Solved

muti-byte languages such as CJK (Chinese-Japanese-Korean) in XSL-FO

Posted on 2006-07-11
14
483 Views
Last Modified: 2013-11-18
Hi ,

I've an interview requirement that needs - experience working with muti-byte languages such as CJK (Chinese-Japanese-Korean) ??or may be double or multi-byte character set experience.

Where can I find the relevent information?? And what makes it different to work on other eastern lanaguages such as English.


Urgent answer required??

Thank You,
Jags.
0
Comment
Question by:jagadeesh_motamarri
  • 7
  • 7
14 Comments
 
LVL 15

Expert Comment

by:bpmurray
ID: 17082080
You should know the major codepages for these locales:
 
Codepage 932 or Shift-JIS for Japan (JIS = Japan Industry Standard)
Big5 for Traditional Chinese, as in Taiwan
GB2312 for Simplified Chinese, or GB 18030 nowadays, which is a huge character set, including both the Basic Multilingaual plane (BMP) of Unicode and Plane 1.

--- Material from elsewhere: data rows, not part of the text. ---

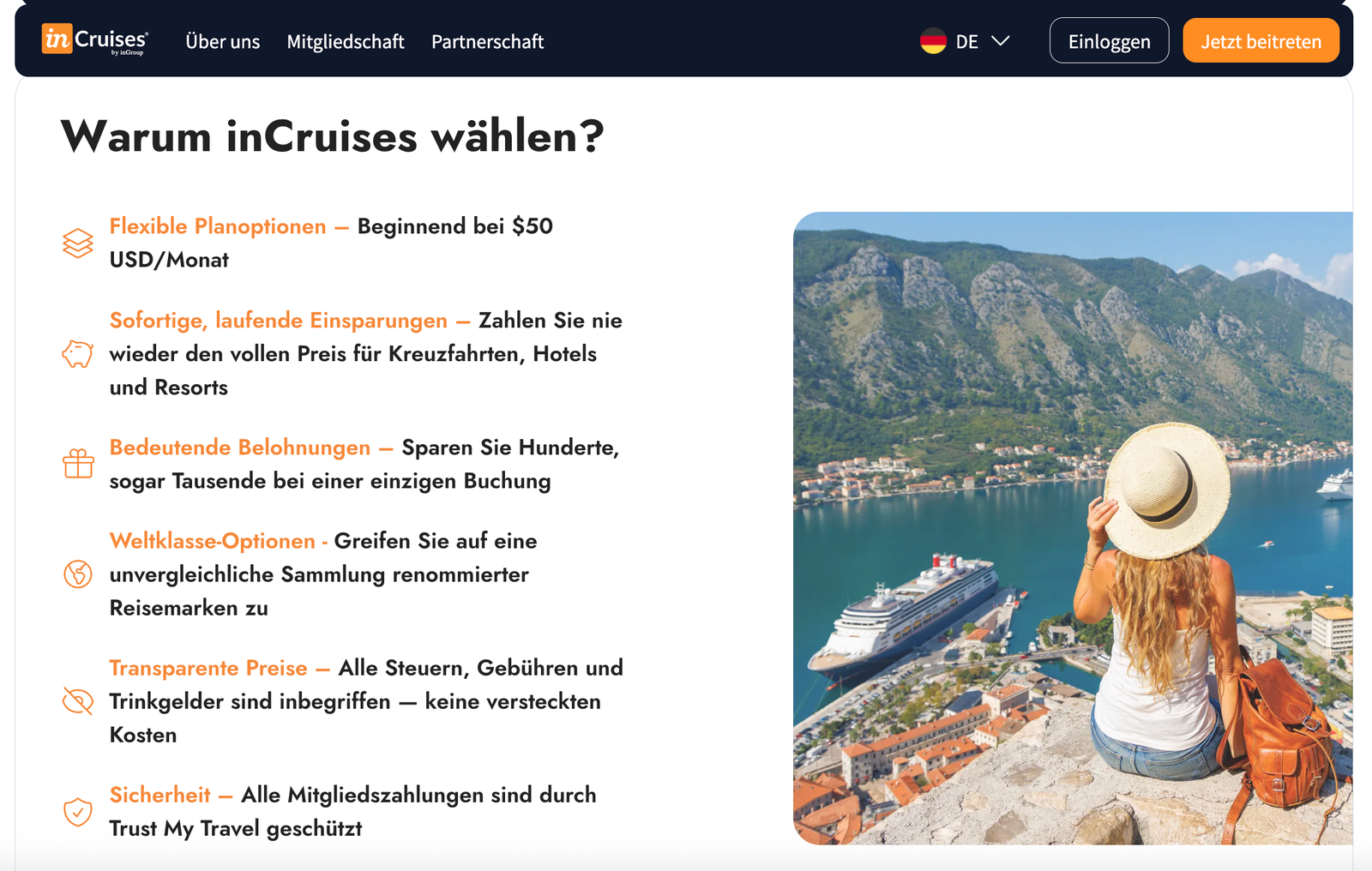1372x871 pixels.
Task: Open the Über uns menu
Action: 223,41
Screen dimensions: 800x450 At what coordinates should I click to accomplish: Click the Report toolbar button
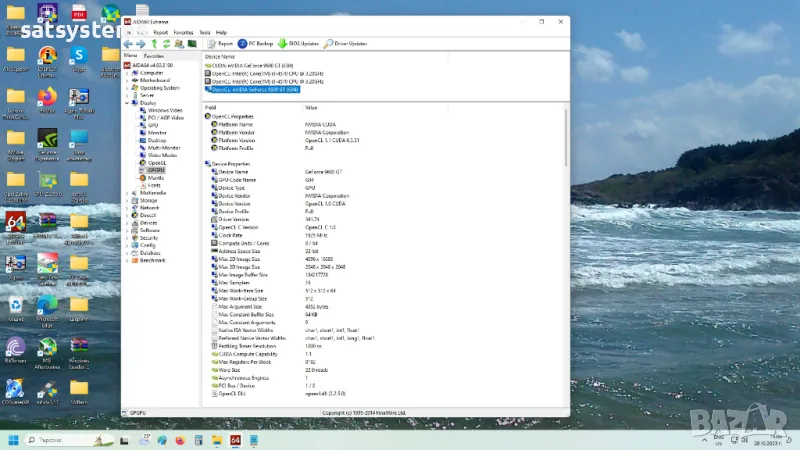click(x=220, y=44)
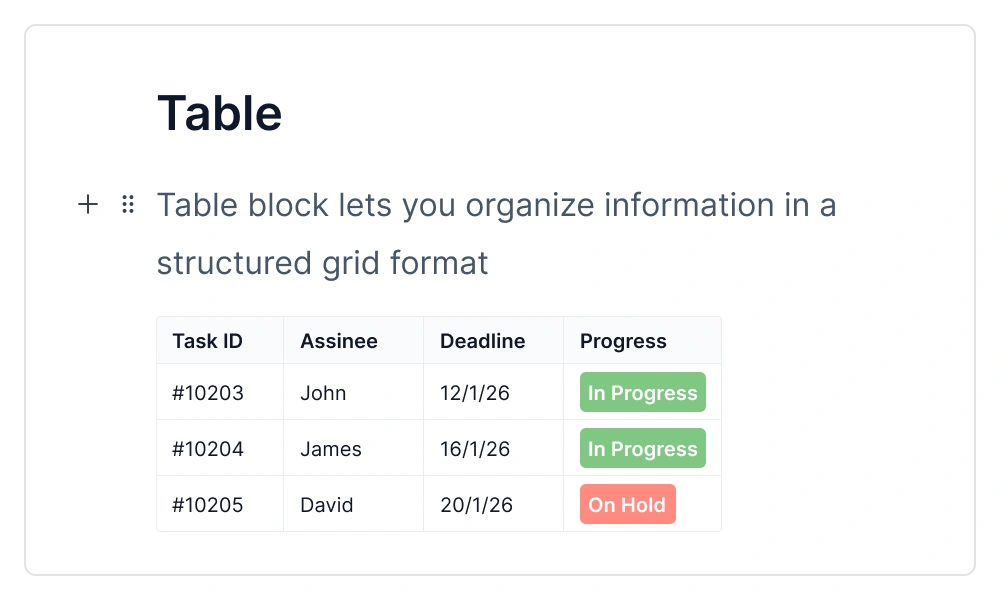The width and height of the screenshot is (1000, 600).
Task: Select the cell containing #10203
Action: 207,393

Unicode and UTF-8 are the most important character sets really, but the Japanese folk in particular don't like them because they don't differentiate between Chinese and Japanese ideographs. Unicode is called JIS X-0221 in Japan.

The best book on this stuff is CJKV Information Processing by Ken Lunde: http://www.oreilly.com/catalog/cjkvinfo/chapter/foreword.html. If you don't have time to get hold of the book, Ken has posted loads of URLs on his site here: http://www.praxagora.com/lunde/cjkv-urls.html.

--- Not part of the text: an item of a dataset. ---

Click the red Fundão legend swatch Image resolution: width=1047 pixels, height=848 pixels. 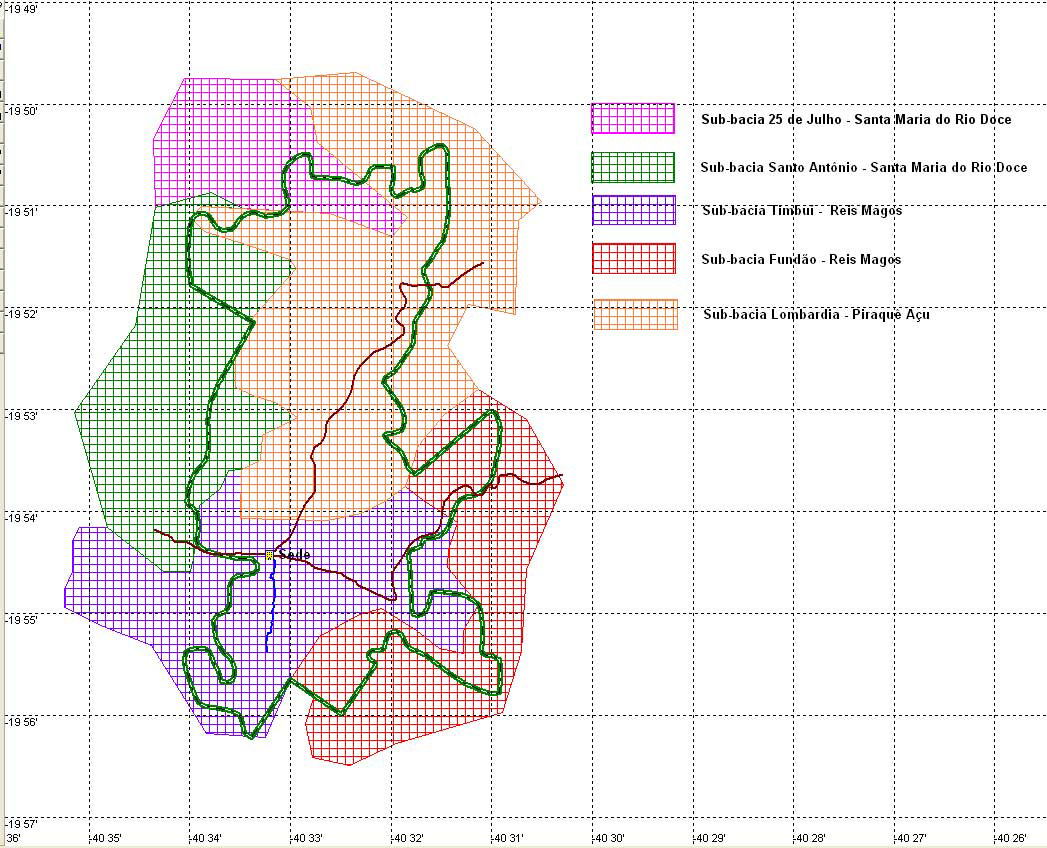(x=634, y=258)
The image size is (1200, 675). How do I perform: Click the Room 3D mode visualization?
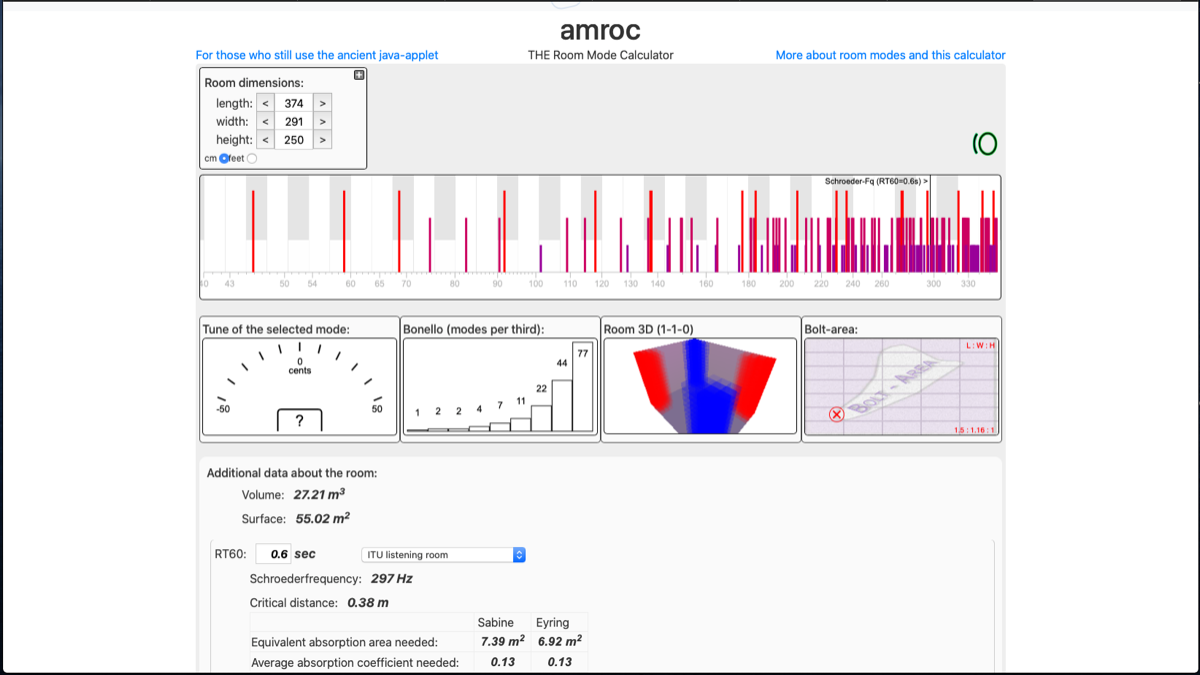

The best site is probably Unicode - http://www.unicode.org





0
 
LVL 10

Author Comment

by:jagadeesh_motamarri
ID: 17082099
Can u explain me what makes it different when it comes to implementation while using single byte character set
0
 
LVL 10

Author Comment

by:jagadeesh_motamarri
ID: 17082102
and multi-byte character set
0
 
LVL 15

Expert Comment

by:bpmurray
ID: 17082216
I forgot to mention the DOS/Windows codepages for the encodings above:

GB2312 (or GBK) is called CP936
Big5 is called CP950

I also forgot about K. Korean uses CP 949 = KS C 5601.

Just a few quick points about the various languages:

All use ideographs, which are little drawings that illustrate the meaning behind the word. All of the ideographs came originally from China.
Japanese also uses Katakana, syllabic characters, usually used for foreign words, and Hiragana, which are interspersed with the ideographs (Kanji), often as prepositions
Korean ideographs are called Hanza, and they also have 11500 characters called Hangul, which are made up of up to 4 Jamo in a square.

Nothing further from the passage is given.